| Task directions |
Could you give the records below as a Markdown table with the columns "Row" and "Line", one numbered row per line, leaving out blank lines?

** start of Records for this exercise **

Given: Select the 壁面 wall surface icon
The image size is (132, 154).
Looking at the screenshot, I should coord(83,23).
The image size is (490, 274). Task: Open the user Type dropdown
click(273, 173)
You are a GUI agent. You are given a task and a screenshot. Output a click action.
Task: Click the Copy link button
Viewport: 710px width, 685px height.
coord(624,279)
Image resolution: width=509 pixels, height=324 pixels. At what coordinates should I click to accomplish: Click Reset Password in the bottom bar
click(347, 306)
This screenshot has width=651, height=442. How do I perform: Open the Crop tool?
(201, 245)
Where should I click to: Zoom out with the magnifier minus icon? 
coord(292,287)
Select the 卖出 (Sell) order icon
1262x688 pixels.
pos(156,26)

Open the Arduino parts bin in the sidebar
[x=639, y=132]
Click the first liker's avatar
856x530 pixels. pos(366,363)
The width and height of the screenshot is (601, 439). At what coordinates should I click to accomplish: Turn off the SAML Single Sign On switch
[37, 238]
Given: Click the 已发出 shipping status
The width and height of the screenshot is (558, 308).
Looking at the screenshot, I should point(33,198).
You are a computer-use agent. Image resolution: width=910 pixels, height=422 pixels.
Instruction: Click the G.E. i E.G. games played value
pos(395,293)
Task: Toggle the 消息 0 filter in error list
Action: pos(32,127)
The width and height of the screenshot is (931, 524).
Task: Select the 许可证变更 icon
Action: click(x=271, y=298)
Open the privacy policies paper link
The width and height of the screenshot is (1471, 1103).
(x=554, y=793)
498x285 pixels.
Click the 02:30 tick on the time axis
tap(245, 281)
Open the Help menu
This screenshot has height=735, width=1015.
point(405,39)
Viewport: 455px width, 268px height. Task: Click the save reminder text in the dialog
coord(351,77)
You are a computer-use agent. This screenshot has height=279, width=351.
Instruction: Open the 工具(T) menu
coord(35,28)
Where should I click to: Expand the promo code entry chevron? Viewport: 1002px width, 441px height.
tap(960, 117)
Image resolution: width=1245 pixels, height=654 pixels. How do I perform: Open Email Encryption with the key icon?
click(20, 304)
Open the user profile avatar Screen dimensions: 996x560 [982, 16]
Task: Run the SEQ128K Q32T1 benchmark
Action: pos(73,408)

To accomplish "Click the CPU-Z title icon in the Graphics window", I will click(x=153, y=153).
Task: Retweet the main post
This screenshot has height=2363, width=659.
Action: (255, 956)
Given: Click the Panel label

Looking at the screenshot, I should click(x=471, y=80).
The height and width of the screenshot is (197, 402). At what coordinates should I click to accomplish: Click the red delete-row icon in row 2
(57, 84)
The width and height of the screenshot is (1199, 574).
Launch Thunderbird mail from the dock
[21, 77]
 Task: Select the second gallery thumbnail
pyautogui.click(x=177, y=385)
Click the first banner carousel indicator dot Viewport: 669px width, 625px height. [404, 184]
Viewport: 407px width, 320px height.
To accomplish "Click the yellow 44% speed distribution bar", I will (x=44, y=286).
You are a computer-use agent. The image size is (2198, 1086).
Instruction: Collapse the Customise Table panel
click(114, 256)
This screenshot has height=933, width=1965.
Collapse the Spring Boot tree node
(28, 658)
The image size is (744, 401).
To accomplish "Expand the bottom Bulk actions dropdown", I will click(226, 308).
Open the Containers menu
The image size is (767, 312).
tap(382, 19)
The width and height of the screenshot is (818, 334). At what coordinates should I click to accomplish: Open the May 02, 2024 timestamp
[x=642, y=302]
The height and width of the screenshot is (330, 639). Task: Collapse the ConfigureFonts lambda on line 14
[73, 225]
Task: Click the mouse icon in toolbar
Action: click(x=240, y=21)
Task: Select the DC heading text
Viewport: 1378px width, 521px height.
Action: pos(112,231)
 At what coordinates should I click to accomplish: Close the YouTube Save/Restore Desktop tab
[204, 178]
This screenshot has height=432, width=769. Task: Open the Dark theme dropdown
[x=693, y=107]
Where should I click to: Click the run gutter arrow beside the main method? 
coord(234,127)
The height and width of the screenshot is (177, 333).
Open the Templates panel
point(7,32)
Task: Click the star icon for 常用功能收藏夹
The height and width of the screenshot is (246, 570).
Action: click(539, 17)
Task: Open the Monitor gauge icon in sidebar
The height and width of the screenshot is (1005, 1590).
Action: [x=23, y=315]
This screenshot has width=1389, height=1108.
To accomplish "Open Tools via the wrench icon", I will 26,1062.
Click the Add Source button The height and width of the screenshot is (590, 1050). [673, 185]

** end of Records for this exercise **

| Written answer |
| Row | Line |
|---|---|
| 1 | Given: Select the 壁面 wall surface icon |
| 2 | The image size is (132, 154). |
| 3 | Looking at the screenshot, I should coord(83,23). |
| 4 | The image size is (490, 274). Task: Open the user Type dropdown |
| 5 | click(273, 173) |
| 6 | You are a GUI agent. You are given a task and a screenshot. Output a click action. |
| 7 | Task: Click the Copy link button |
| 8 | Viewport: 710px width, 685px height. |
| 9 | coord(624,279) |
| 10 | Image resolution: width=509 pixels, height=324 pixels. At what coordinates should I click to accomplish: Click Reset Password in the bottom bar |
| 11 | click(347, 306) |
| 12 | This screenshot has width=651, height=442. How do I perform: Open the Crop tool? |
| 13 | (201, 245) |
| 14 | Where should I click to: Zoom out with the magnifier minus icon?  |
| 15 | coord(292,287) |
| 16 | Select the 卖出 (Sell) order icon |
| 17 | 1262x688 pixels. |
| 18 | pos(156,26) |
| 19 | Open the Arduino parts bin in the sidebar |
| 20 | [x=639, y=132] |
| 21 | Click the first liker's avatar |
| 22 | 856x530 pixels. pos(366,363) |
| 23 | The width and height of the screenshot is (601, 439). At what coordinates should I click to accomplish: Turn off the SAML Single Sign On switch |
| 24 | [37, 238] |
| 25 | Given: Click the 已发出 shipping status |
| 26 | The width and height of the screenshot is (558, 308). |
| 27 | Looking at the screenshot, I should point(33,198). |
| 28 | You are a computer-use agent. Image resolution: width=910 pixels, height=422 pixels. |
| 29 | Instruction: Click the G.E. i E.G. games played value |
| 30 | pos(395,293) |
| 31 | Task: Toggle the 消息 0 filter in error list |
| 32 | Action: pos(32,127) |
| 33 | The width and height of the screenshot is (931, 524). |
| 34 | Task: Select the 许可证变更 icon |
| 35 | Action: click(x=271, y=298) |
| 36 | Open the privacy policies paper link |
| 37 | The width and height of the screenshot is (1471, 1103). |
| 38 | (x=554, y=793) |
| 39 | 498x285 pixels. |
| 40 | Click the 02:30 tick on the time axis |
| 41 | tap(245, 281) |
| 42 | Open the Help menu |
| 43 | This screenshot has height=735, width=1015. |
| 44 | point(405,39) |
| 45 | Viewport: 455px width, 268px height. Task: Click the save reminder text in the dialog |
| 46 | coord(351,77) |
| 47 | You are a computer-use agent. This screenshot has height=279, width=351. |
| 48 | Instruction: Open the 工具(T) menu |
| 49 | coord(35,28) |
| 50 | Where should I click to: Expand the promo code entry chevron? Viewport: 1002px width, 441px height. |
| 51 | tap(960, 117) |
| 52 | Image resolution: width=1245 pixels, height=654 pixels. How do I perform: Open Email Encryption with the key icon? |
| 53 | click(20, 304) |
| 54 | Open the user profile avatar Screen dimensions: 996x560 [982, 16] |
| 55 | Task: Run the SEQ128K Q32T1 benchmark |
| 56 | Action: pos(73,408) |
| 57 | To accomplish "Click the CPU-Z title icon in the Graphics window", I will click(x=153, y=153). |
| 58 | Task: Retweet the main post |
| 59 | This screenshot has height=2363, width=659. |
| 60 | Action: (255, 956) |
| 61 | Given: Click the Panel label |
| 62 | Looking at the screenshot, I should click(x=471, y=80). |
| 63 | The height and width of the screenshot is (197, 402). At what coordinates should I click to accomplish: Click the red delete-row icon in row 2 |
| 64 | (57, 84) |
| 65 | The width and height of the screenshot is (1199, 574). |
| 66 | Launch Thunderbird mail from the dock |
| 67 | [21, 77] |
| 68 |  Task: Select the second gallery thumbnail |
| 69 | pyautogui.click(x=177, y=385) |
| 70 | Click the first banner carousel indicator dot Viewport: 669px width, 625px height. [404, 184] |
| 71 | Viewport: 407px width, 320px height. |
| 72 | To accomplish "Click the yellow 44% speed distribution bar", I will (x=44, y=286). |
| 73 | You are a computer-use agent. The image size is (2198, 1086). |
| 74 | Instruction: Collapse the Customise Table panel |
| 75 | click(114, 256) |
| 76 | This screenshot has height=933, width=1965. |
| 77 | Collapse the Spring Boot tree node |
| 78 | (28, 658) |
| 79 | The image size is (744, 401). |
| 80 | To accomplish "Expand the bottom Bulk actions dropdown", I will click(226, 308). |
| 81 | Open the Containers menu |
| 82 | The image size is (767, 312). |
| 83 | tap(382, 19) |
| 84 | The width and height of the screenshot is (818, 334). At what coordinates should I click to accomplish: Open the May 02, 2024 timestamp |
| 85 | [x=642, y=302] |
| 86 | The height and width of the screenshot is (330, 639). Task: Collapse the ConfigureFonts lambda on line 14 |
| 87 | [73, 225] |
| 88 | Task: Click the mouse icon in toolbar |
| 89 | Action: click(x=240, y=21) |
| 90 | Task: Select the DC heading text |
| 91 | Viewport: 1378px width, 521px height. |
| 92 | Action: pos(112,231) |
| 93 |  At what coordinates should I click to accomplish: Close the YouTube Save/Restore Desktop tab |
| 94 | [204, 178] |
| 95 | This screenshot has height=432, width=769. Task: Open the Dark theme dropdown |
| 96 | [x=693, y=107] |
| 97 | Where should I click to: Click the run gutter arrow beside the main method?  |
| 98 | coord(234,127) |
| 99 | The height and width of the screenshot is (177, 333). |
| 100 | Open the Templates panel |
| 101 | point(7,32) |
| 102 | Task: Click the star icon for 常用功能收藏夹 |
| 103 | The height and width of the screenshot is (246, 570). |
| 104 | Action: click(539, 17) |
| 105 | Task: Open the Monitor gauge icon in sidebar |
| 106 | The height and width of the screenshot is (1005, 1590). |
| 107 | Action: [x=23, y=315] |
| 108 | This screenshot has width=1389, height=1108. |
| 109 | To accomplish "Open Tools via the wrench icon", I will 26,1062. |
| 110 | Click the Add Source button The height and width of the screenshot is (590, 1050). [673, 185] |